*** PAGE EXCERPT Section Begins ***

Willy Taveras was part of the three-player haul the Rockies received in exchange for right-hander Jason Jennings.
Jonathan Daniel/Getty Images

The National League had some catching up to do, and it did just that this winter. The NL imported Barry Zito, Carlos Lee, Freddy Garcia and Randy Johnson from the American League. If this keeps up, things will even out before long.

For now, at least, they'll have to settle for better grades. And here they are:

Arizona Diamondbacks
Johnson didn't exactly conquer New York. He's 43, his slider flattens out, his back is a question mark, and beyond that, he isn't exactly a bon vivant for the clubhouse. Even so, the Big Unit seems to fit in better out there among the prickly cacti, so there's reason to hope the back surgery and a return to the NL and his homeland reinvigorates him. Along with Brandon Webb, Livan Hernandez and Doug Davis, who was acquired in the Johnny Estrada trade (Estrada couldn't co-exist with mild-mannered manager Bob Melvin for some reason), the D-Backs have a potentially formidable rotation to go along with the best crop of positional prospects in the game. They've got a shot.

*** PAGE EXCERPT Section Ends ***

EXERCISE AIM
Answer these questions from the baseball excerpt above.
1. Which pitcher did the Rockies trade away to get Willy Taveras?
2. Which four players did the National League bring in from the American League this winter?
3. Whose trade brought Doug Davis to the Diamondbacks?

*** DATA SECTION Section Begins ***

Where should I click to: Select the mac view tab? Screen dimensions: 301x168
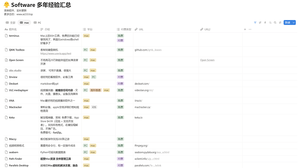pyautogui.click(x=24, y=23)
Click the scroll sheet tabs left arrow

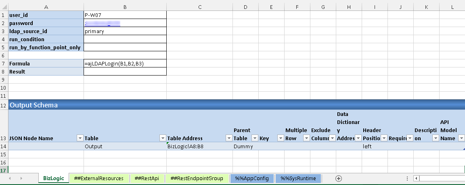[x=10, y=178]
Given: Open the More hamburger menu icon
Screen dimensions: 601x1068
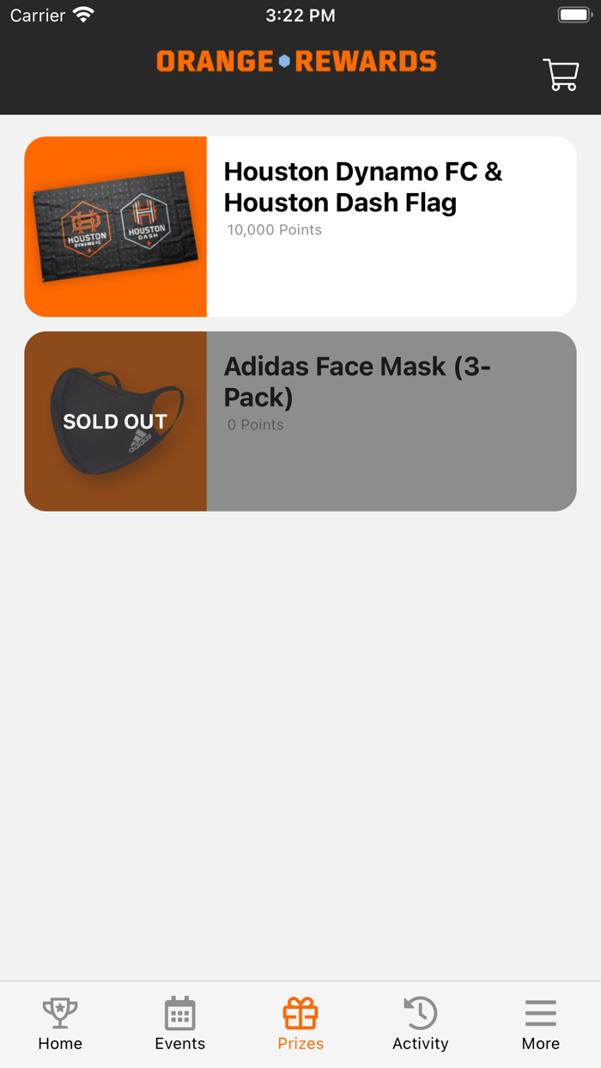Looking at the screenshot, I should [x=541, y=1014].
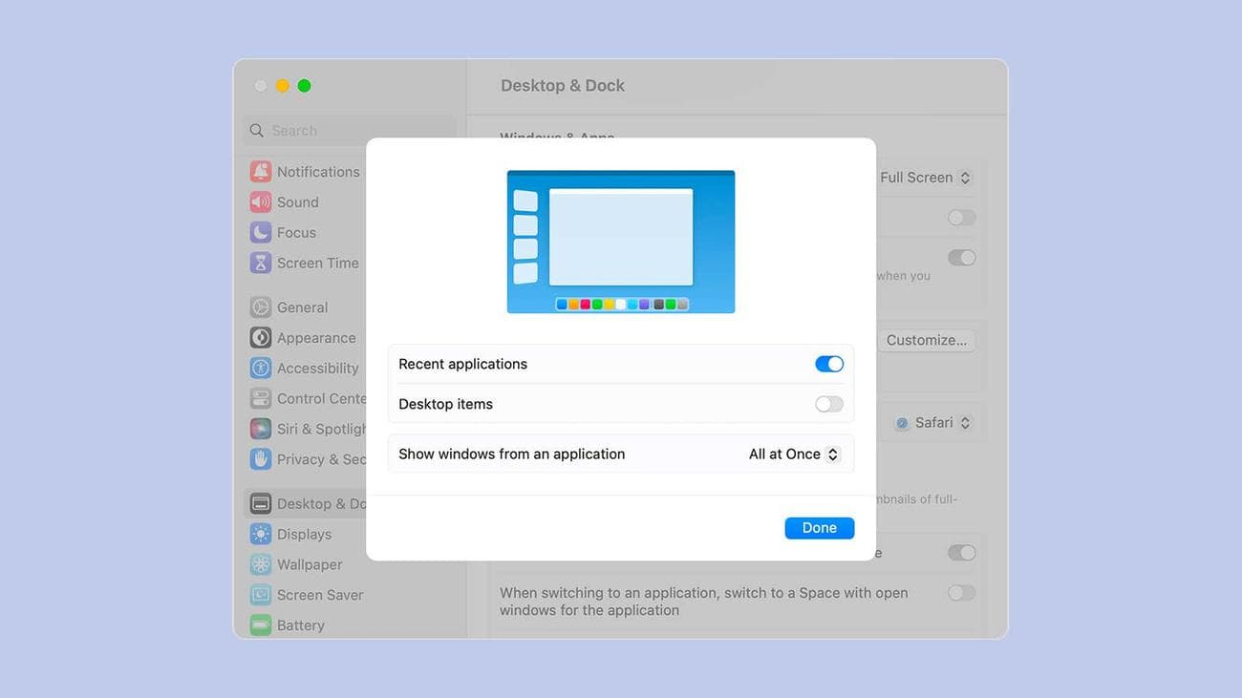This screenshot has height=698, width=1242.
Task: Change the default web browser from Safari
Action: click(x=933, y=422)
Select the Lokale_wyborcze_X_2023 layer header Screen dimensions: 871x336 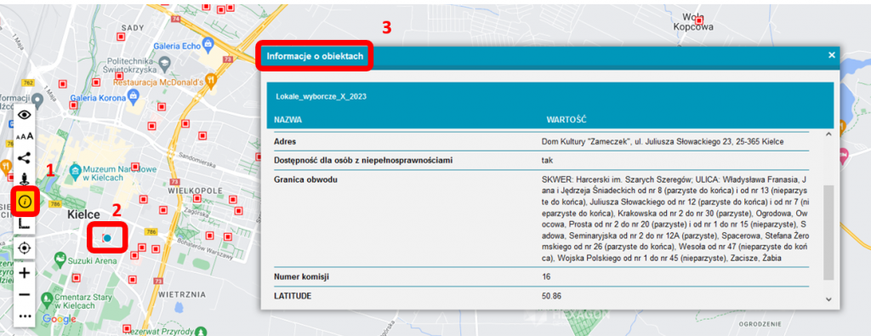[321, 97]
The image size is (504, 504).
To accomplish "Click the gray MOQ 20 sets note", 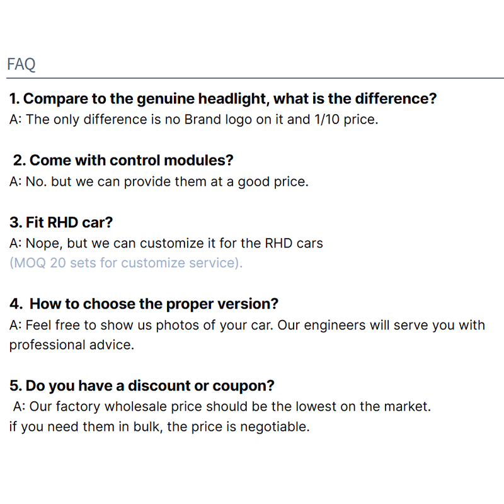I will tap(126, 263).
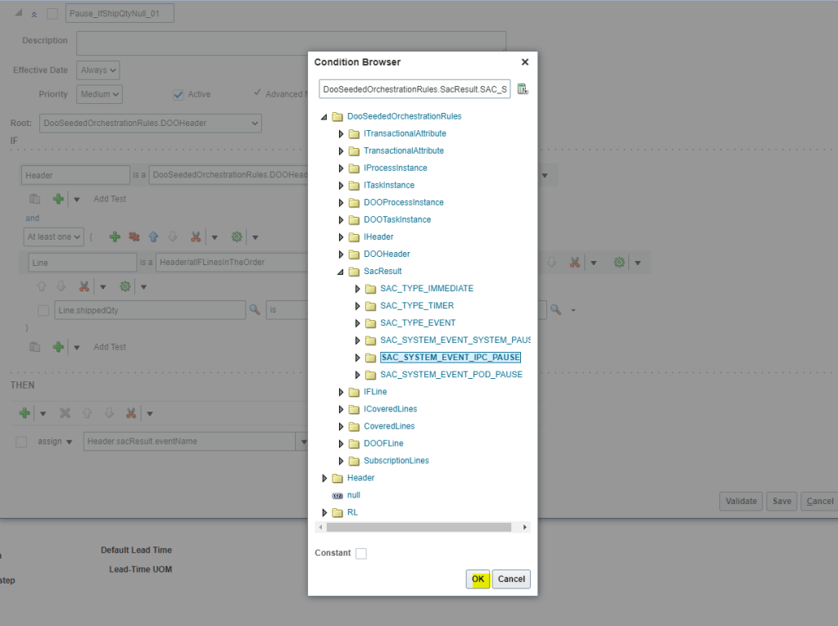838x626 pixels.
Task: Click the condition expression text field
Action: point(414,89)
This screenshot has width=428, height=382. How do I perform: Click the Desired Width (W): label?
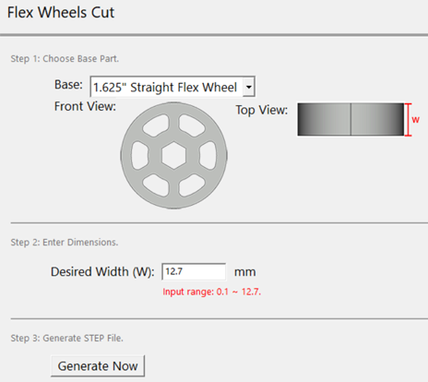[x=102, y=272]
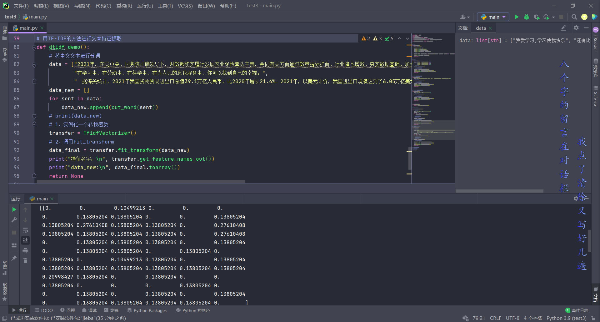The width and height of the screenshot is (600, 322).
Task: Start debugging with the bug icon
Action: pos(527,17)
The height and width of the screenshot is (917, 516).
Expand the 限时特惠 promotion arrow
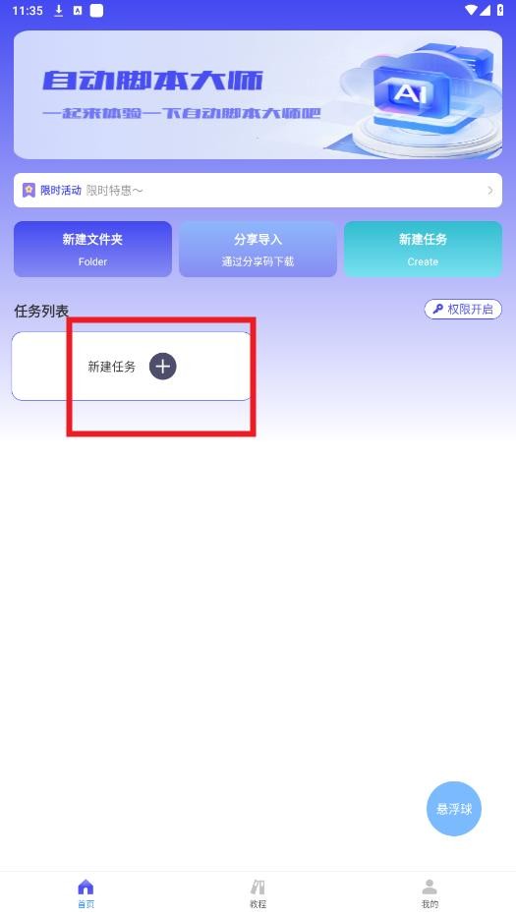pos(490,190)
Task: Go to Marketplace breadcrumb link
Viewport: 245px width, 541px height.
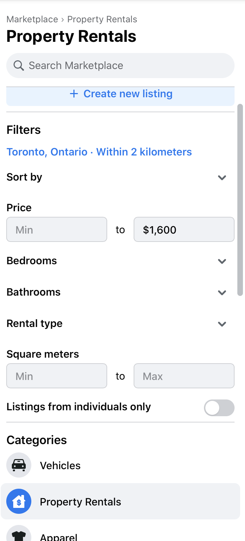Action: click(x=32, y=19)
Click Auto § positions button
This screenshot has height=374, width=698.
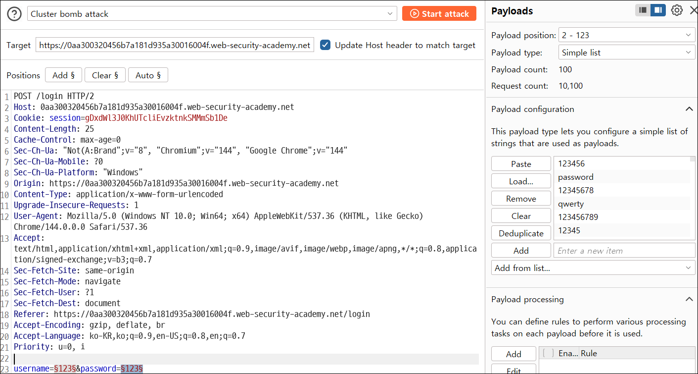click(x=148, y=75)
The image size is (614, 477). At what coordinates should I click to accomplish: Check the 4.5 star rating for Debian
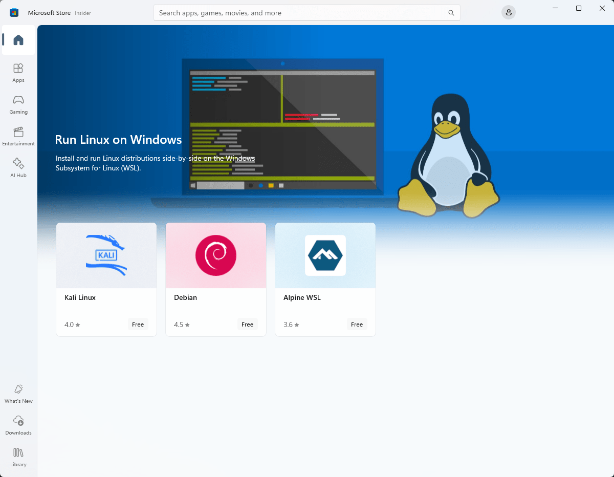pos(182,324)
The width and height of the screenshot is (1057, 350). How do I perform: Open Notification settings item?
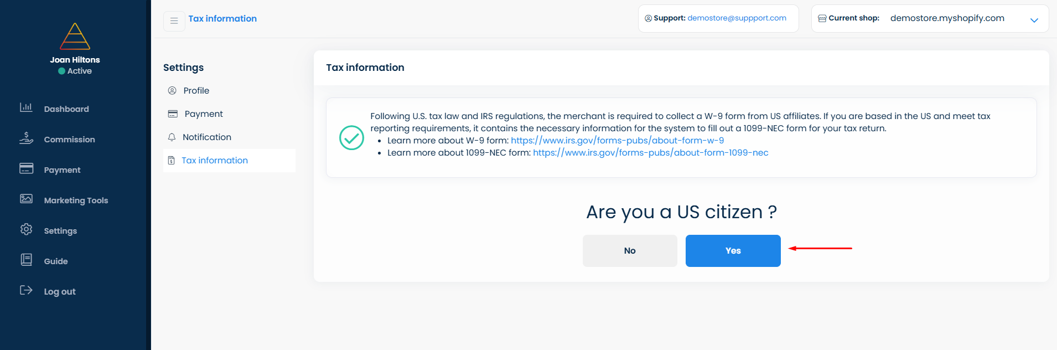click(x=207, y=137)
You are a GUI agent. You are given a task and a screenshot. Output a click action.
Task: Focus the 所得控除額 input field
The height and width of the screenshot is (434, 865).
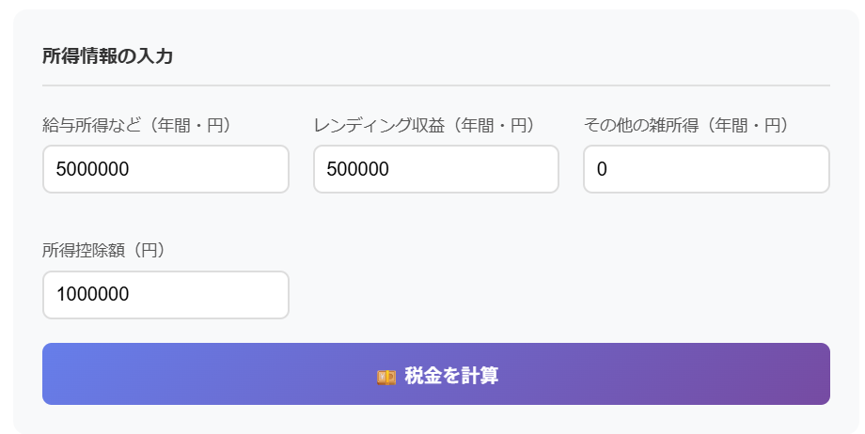[x=165, y=295]
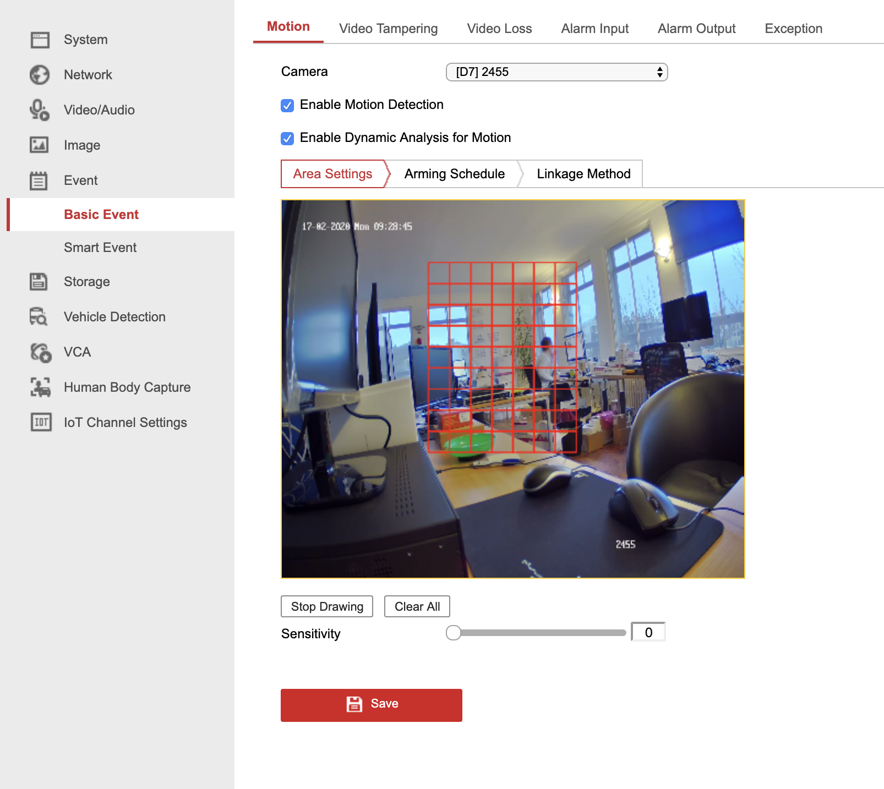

*** DATA SECTION Section Ends ***

ANSWER BOX
1. Jason Jennings
2. Barry Zito, Carlos Lee, Freddy Garcia and Randy Johnson
3. Johnny Estrada